DiscussionInsightful

Advice Line with Eric Ryan of Method returns

How I Built This with Guy Raz40m 18s

Eric Ryan, co-founder of Method and now a venture investor at Greycroft, joins Guy Raz to advise three early-stage founders on brand building, marketing, and fundraising strategy. The callers pitch an allergen-free fragrance brand, a customizable kids' flip-flop company, and an illuminated crystal jewelry line. Eric emphasizes brand-building over product novelty and community over capital-raising as recurring themes.

Summary

The episode opens with Guy Raz introducing Eric Ryan, who has recently transitioned from serial entrepreneurship to venture investing by joining Greycroft and launching a new $150 million consumer-focused fund. Eric reflects on the shift from being a founder who 'gets sacked' to playing the role of coach and investor. He discusses the current investment climate for consumer packaged goods (CPG), noting that a wave of tech money entering the space around 2020-2021 inflated valuations and encouraged unsustainable growth, leading to a market reset.

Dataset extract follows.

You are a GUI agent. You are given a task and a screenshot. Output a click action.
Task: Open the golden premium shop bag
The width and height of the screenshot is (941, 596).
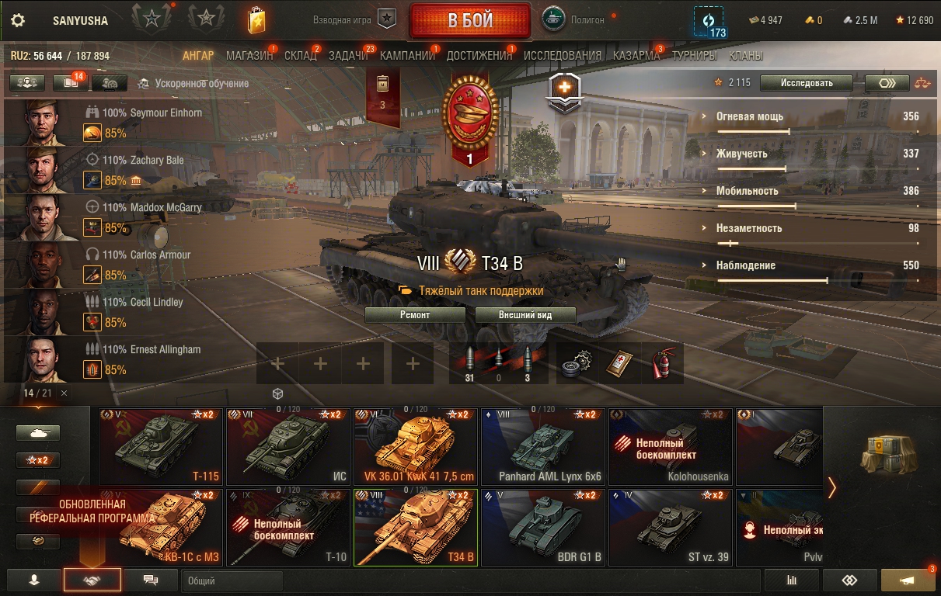[x=256, y=20]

He argues the reset creates a good entry point for disciplined consumer investing, and that finding brands capable of reaching $100-200 million in revenue is the key challenge.

The first caller, Christina Pang, founder of Haven Beauty in San Diego, presents a fine fragrance and skincare brand formulated without the 82 known fragrance allergens, targeting the estimated 30+ million Americans with eczema and 100+ million who identify as having sensitive skin. Her core challenge is re-educating consumers—and even dermatologists—who have been trained to avoid fragrance entirely. Eric advises her to pursue a dual-audience strategy: appeal broadly to consumers seeking 'better for you' fragrances while also serving those with genuine allergies. He cautions against focusing exclusively on the allergy-specific audience, as re-education is a slow and difficult process. He also suggests positioning Haven not just as a brand but as the creator of a new category—'allergen-free fragrance'—and recommends pitching to retailers like Ulta around building a dedicated category destination. Guy adds that clinical studies and dermatologist endorsements could significantly bolster consumer trust.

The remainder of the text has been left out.